The intense and rewarding world of wedding planning | Vicky Meets
Vicky meets... Nickie Dixon, events director at Farbridge, West Dean.
• What is Farbridge and what do you do there?
An old converted dairy farm on the West Dean estate, Farbridge is primarily a wedding venue. We have accommodation on site and our multi-skilled team look after the full running of weddings and events. My husband, Simon, is the head chef. We both have events backgrounds and we took over the running of Farbridge six years ago.
• Is there a typical Farbridge wedding?
No. All couples have different dreams and our team has to make sure that these are fully explored and delivered. It is all incredibly detailed. We want our couples to feel like they are the only people on Earth getting married. From the moment they view the venue we go on a journey with them.
• The impact of Covid-19 on the wedding industry has been huge, hasn’t it?
Our poor couples! 2020 was set to be a bumper year for weddings everywhere, but then everything was stopped. It was devastating. We immediately contacted our couples and rearranged dates, with a contingency for them to stick to their original date if guidance changed. In the early stages there was a lot of hope, but as time went on our event managers had to have some awful conversations and there were lots of tears. But we were able to give couples a plan B, which gave them a sense of control. But over time plan B became plan C, and then plan D. Some of them are now getting married in 2023. The wedding industry as a whole has been dreadfully impacted. For some of our suppliers this was their life and it just stopped. But it is coming back and we have lots of weddings to look forward to now.
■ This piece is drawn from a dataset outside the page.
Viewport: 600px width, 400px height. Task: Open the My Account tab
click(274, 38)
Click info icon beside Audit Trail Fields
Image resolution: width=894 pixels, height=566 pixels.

• What makes a good wedding event planner?
The best place to start out is, as I did, as waiting or bar staff. You’ll need to rule out your weekends and be prepared to work a 16-hour day. You need a lot of energy and to be able to think on your feet. We once had to figure out how to get a bride from the suite to the aisle without a storm destroying her hair and dress, and without anyone seeing her. You’re immersed in very personal and sometimes emotional circumstances. Weddings are intense on all levels!
• How do you feel at the end of a wedding?
It’s the most rewarding job. The adrenalin is extraordinary. You start at 9am and you literally don’t sit down until 1am. But when your couple hugs and thanks you at the end it is so worth it. Then you go home, have a glass of wine and take your shoes off. The feeling when you take those shoes off is the best in the world!
• What’s your top tip for a couple on their wedding day?
Take ten minutes together after the ceremony to be alone together and to reflect on the wonderful thing you’ve just done.